Selanjutnya, berubah pula sikap kita, penerimaan kita dan perilaku kita.
Jaudat Sa’id, seorang yang telah
lama mempelajari kekuatan jiwa, pernah menulis syarat-syarat yang dibutuhkan
dari jiwa untuk terjadinya perubahan-perubahan besar yang mendasar. Saya tidak
membahasnya di sini karena saya tidak mampu menerangkannya kepada Anda. Tetapi
ada satu hal pokok yang perlu kita pegang: tidak
mungkin kita melakukan perbaikan jika jiwa kita sendiri rapuh.
Masalah terakhir ini mendesak
sekali untuk kita pikirkan, terutama ketika kita bermaksud untuk membenahi
ummat. Kita perlu memperhati-kan secara hati-hati siapa yang akan kita serahi
urusan kaum Muslimin. Boleh jadi seseorang sangat rajin mendatangi masjid dan
amat tekun melakukan ibadah, tetapi imannya masih mengkhawatirkan. Mereka
begitu bersemangat, tetapi imannya masih perlu diluruskan.
Saya teringat dengan sebuah hadits.
Rosululloh saw memperingatkan, “Jika kalian melihat seseorang yang sering
mendatangi masjid, maka persaksikanlah kelurusan imannya.” (HR. Ahmad, Tirmidzi, Ibnu Majah, dan Darimi)
Hadits ini mengajarkan kita agar
tidak terlalu mudah menilai.
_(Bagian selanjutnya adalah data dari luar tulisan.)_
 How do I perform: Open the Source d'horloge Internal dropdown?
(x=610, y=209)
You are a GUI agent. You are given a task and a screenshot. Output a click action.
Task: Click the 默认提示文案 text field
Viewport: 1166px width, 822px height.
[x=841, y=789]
Jika seseorang tampak sering larut dalam
sholatnya, perhatikanlah apakah ia tidak banyak berbuat mungkar di luar
sholatnya. Jika seseorang sangat rajin mendatangi masjid, perhatikanlah
kelurusan imannya. Semoga dengan itu, Alloh memberi petunjuk dan menyelamatkan
kita dari apa yang tampaknya membawa kebaikan, padahal justru membuat Alloh
murka.
Salah satu perkara yang tampaknya
baik tetapi sangat buruk akibatnya adalah mengemis pada orang-orang kafir
karena kita ingin memakmurkan masjid. Kita mengira dengan bantuan itu, dapat
menguatkan iman kaum Muslimin. Padahal, yang terjadi justru bisa sebaliknya.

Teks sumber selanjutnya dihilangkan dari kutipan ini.